Task instructions
Without the images, reproduce each line of the material exactly.

--- Records for this exercise ---

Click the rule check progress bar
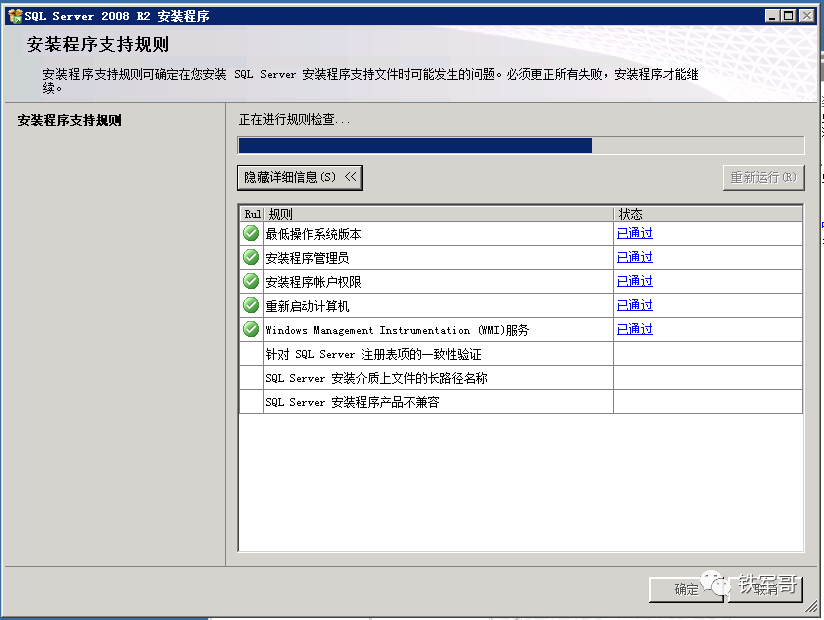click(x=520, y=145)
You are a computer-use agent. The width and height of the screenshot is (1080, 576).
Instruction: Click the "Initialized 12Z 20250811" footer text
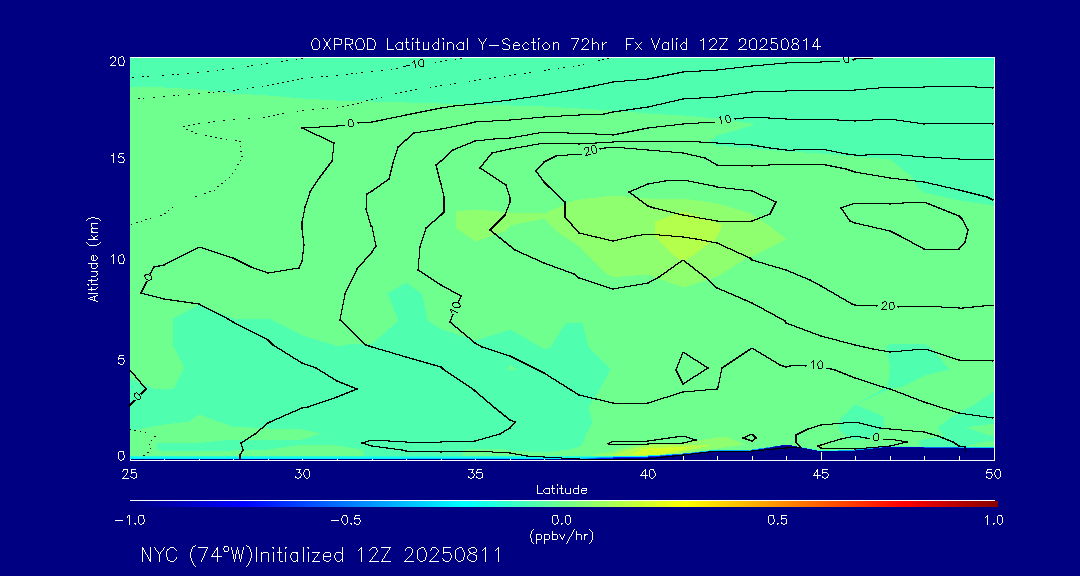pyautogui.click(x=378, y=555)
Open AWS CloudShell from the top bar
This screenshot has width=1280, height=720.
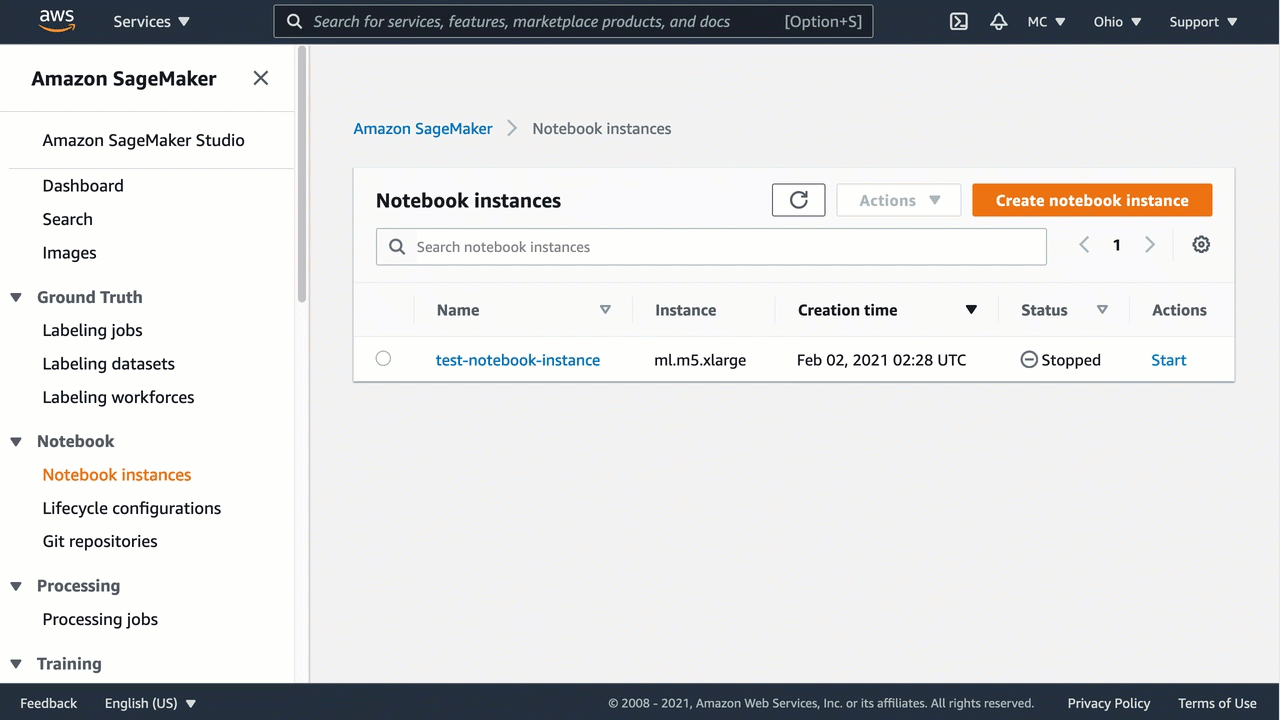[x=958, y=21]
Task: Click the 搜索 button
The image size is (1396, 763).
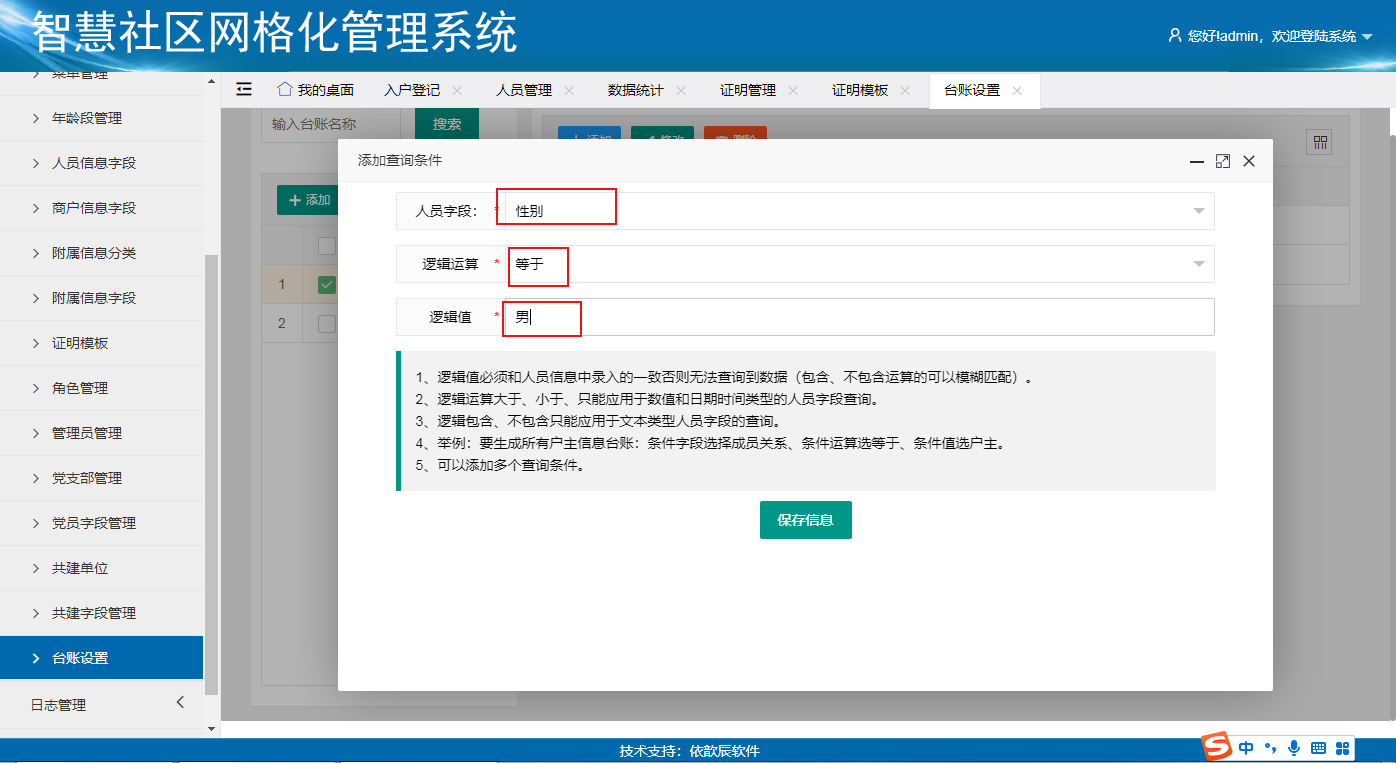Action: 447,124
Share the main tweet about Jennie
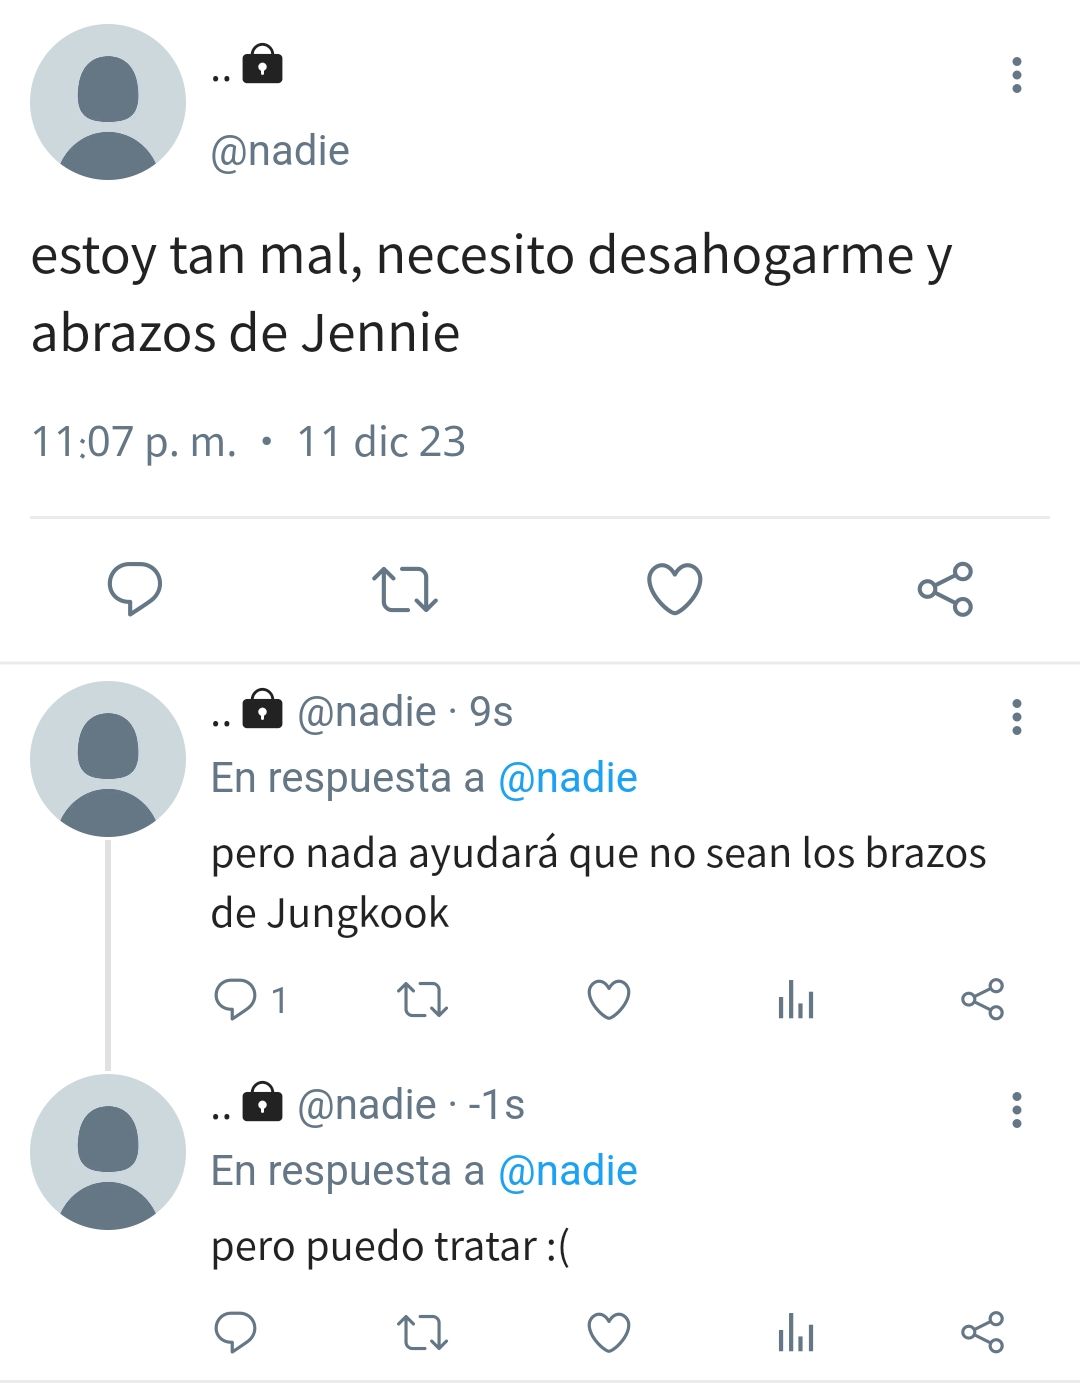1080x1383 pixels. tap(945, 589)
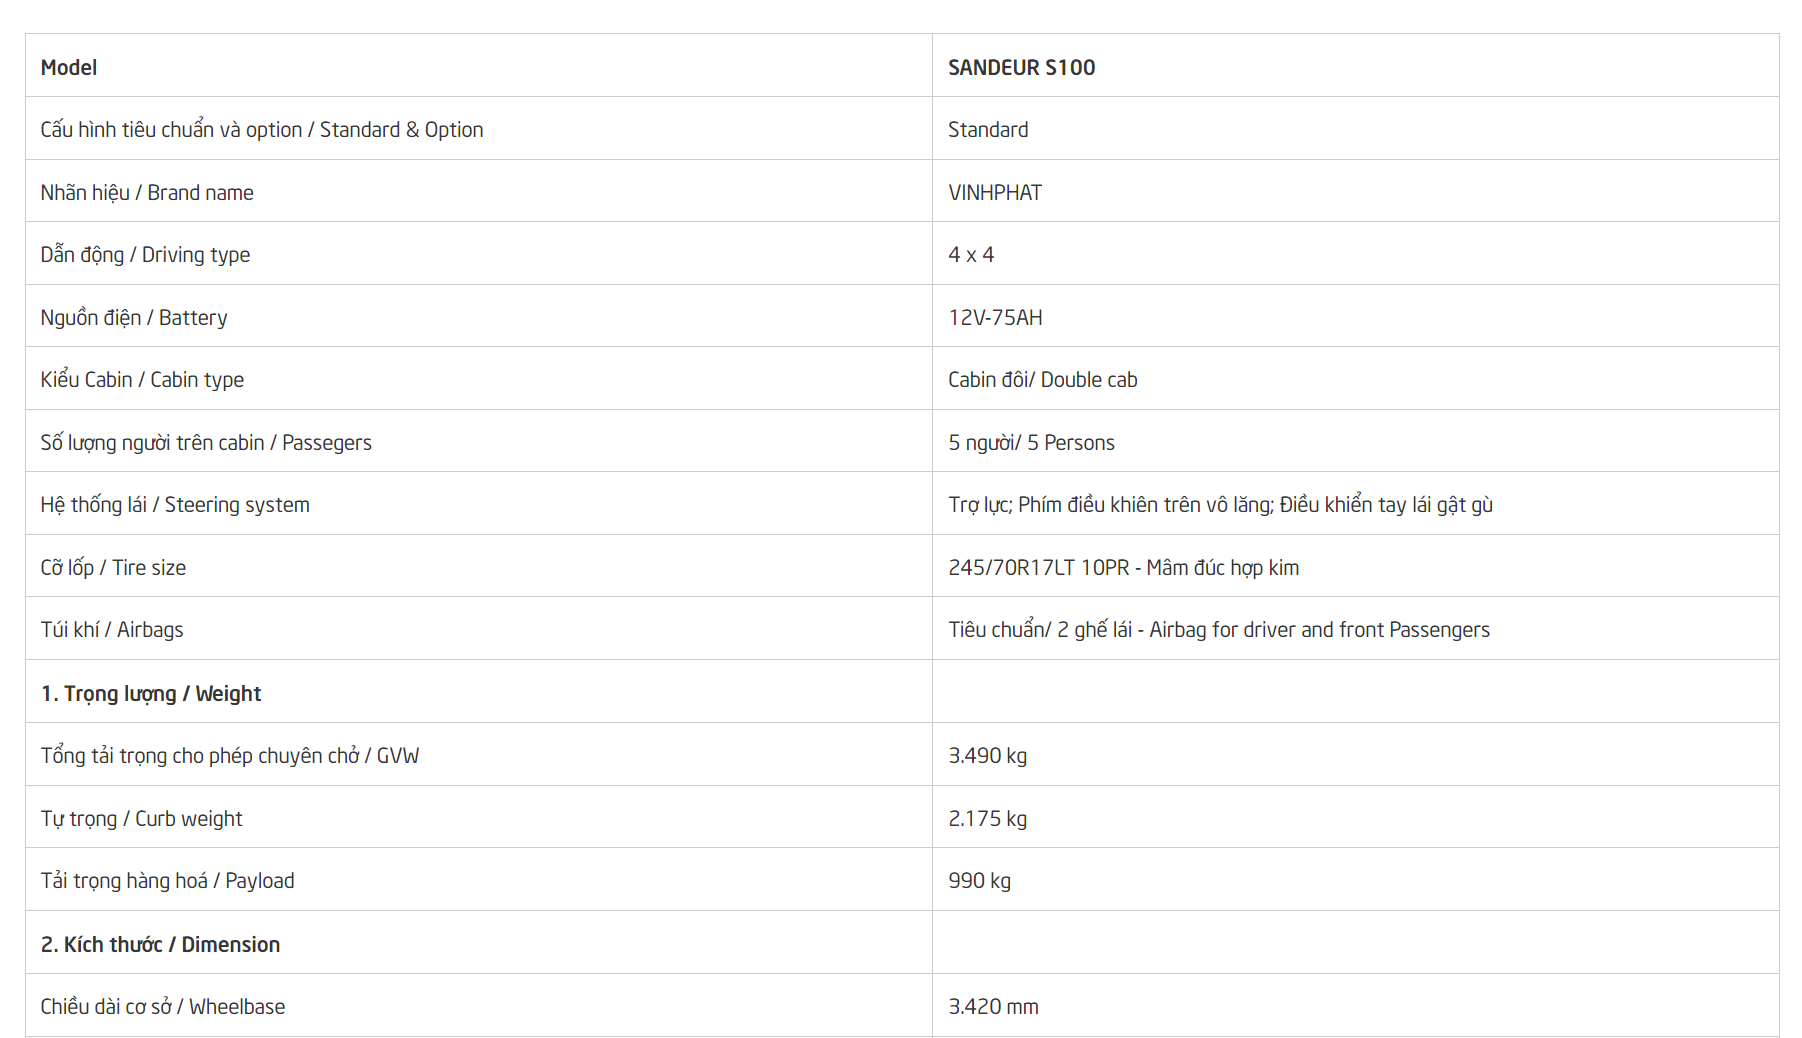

---

Exercise output
Click the rule check progress bar
click(x=520, y=145)
You are a computer-use agent. The width and height of the screenshot is (1080, 576).
Instruction: Click the "Initialized 12Z 20250811" footer text
pyautogui.click(x=378, y=555)
Open AWS CloudShell from the top bar
This screenshot has width=1280, height=720.
[x=958, y=21]
Task: Click the 搜索 button
The image size is (1396, 763).
Action: 447,124
Share the main tweet about Jennie
1080x1383 pixels. tap(945, 589)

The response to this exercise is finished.